╭─ Texto de leitura

Afinal, as mulheres negras brasileiras tiveram (e ainda têm) um papel que precisa ser exaltado, respeitado e, sobretudo, valorizado.

Elas que, durante séculos, foram sequestradas em seus lugares de origem em África e, posteriormente alijadas de sua humanidade, tiveram seu passado arrancado e sofreram tanta ou mais violência do que os homens negros. Pois sempre sobre seus corpos recaiu (e segue recaindo), além das outras violências, a violência sexual.

Já no Brasil, seja nos trabalhos braçais no campo, ou no trabalho doméstico nas cidades, lá estavam elas. Além do tratamento brutal inerente à escravização, o homem branco possuía seu corpo e muitas vezes a engravidava, desprezando filho e mãe após a satisfação sexual. Via de regra, as mulheres brancas, atribuíam às próprias mulheres negras a culpa do marido desejá-las. E , através de mais violência, as puniam por sua “sedução” que desencaminhava os homens brancos. Quando tinham seus filhos, o leite materno que produziam era destinado aos filhos das famílias brancas. Quantas famílias brancas não tiveram em sua história uma ama de leite?

╰─
╭─ Trecho de dados

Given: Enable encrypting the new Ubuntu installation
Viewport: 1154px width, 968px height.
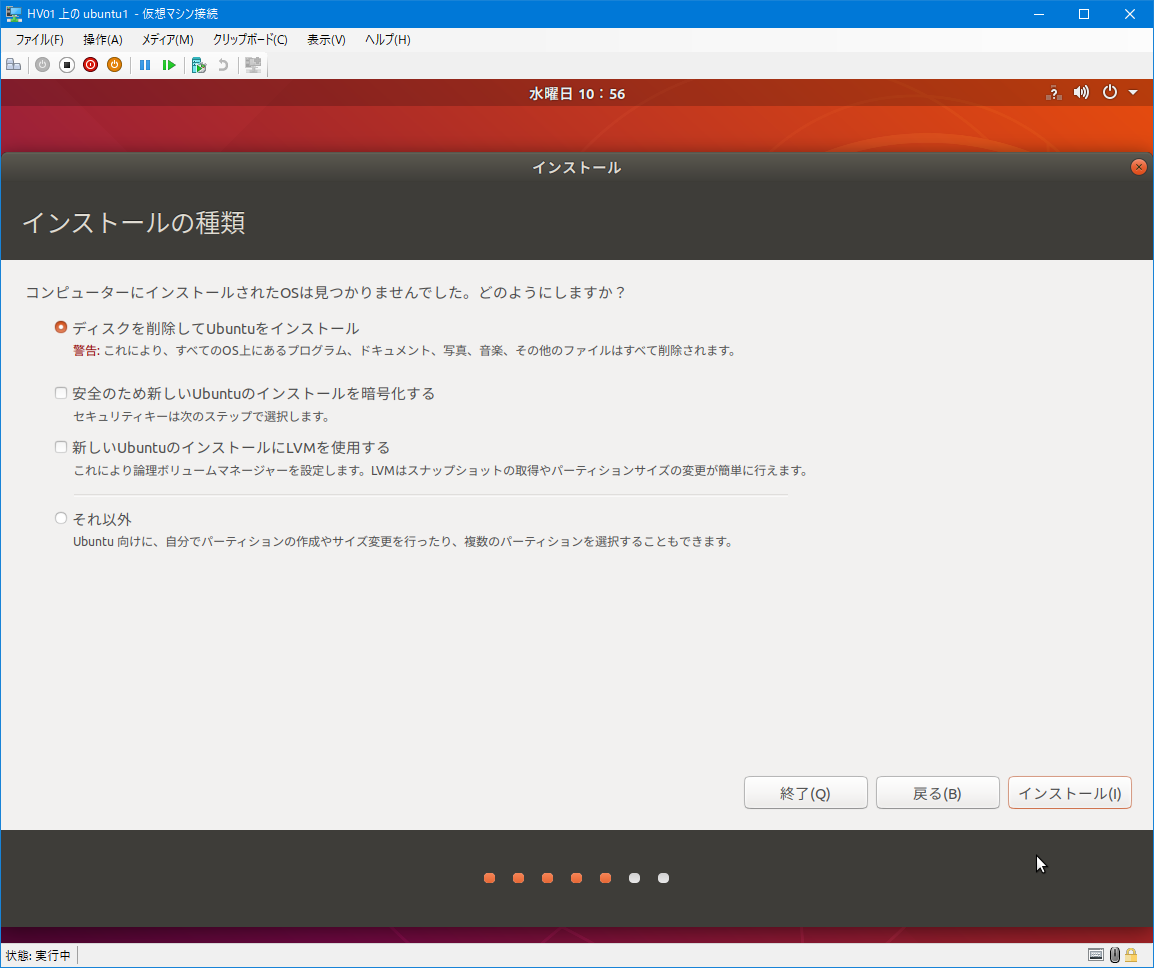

╰─

Dê sequência ao texto sobre as mulheres negras brasileiras, começando logo após a última frase apresentada. Os dados são um material à parte, sem ligação com o texto.

■ Resposta abaixo ■
Muitas mulheres negras, como escravas de ganho, tinham permissão para circular pela cidade e vender seus quitutes. Após entregar parte do que ganhavam para seus senhores, conseguiam economizar e comprar a liberdade de homens e mulheres, dando início a uma das mais importantes formas de resistência: a criação no Brasil de espaços onde a espiritualidade africana pudesse acontecer. O que, posteriormente, vamos conhecer por terreiros.

Com a assinatura da Lei Áurea, os homens eram proibidos de estudar e não encontravam trabalho. Novamente elas, que já frequentavam as casas das famílias brancas, seguiram trabalhando e proporcionando sobrevivência ao imenso contingente de pessoas abandonadas pelas ruas do país após a farsa da libertação. Farsa, pois junto com a liberdade não vieram ações de reparação dos séculos de trabalho forçado que enriqueceu as famílias brancas brasileiras e, muito menos, cidadania aos ex-escravizados para que pudessem estudar e trabalhar dando início a construção de uma vida digna.

Mas além de professora, Conceição é escritora. Se ser seu aluno é um privilégio para poucos, todos podem ter acesso a sua literatura. Em seus livros, você poderá compreender as brutalidades e delicadezas relativas ao fato de ser mulher negra nesse país tão racista quanto machista.

Está tudo lá através de uma escrita ora poética, ora mais realista, mas sempre contundente. Ela nos brinda com um universo que especialmente os brasileiros brancos desconhecem pois, assim como eu, foram ensinados que as pessoas negras, sobretudo de pobres, representam perigo, não são belas e nós, que nascemos com inúmeros privilégios, nada temos a ver com suas dificuldades sociais.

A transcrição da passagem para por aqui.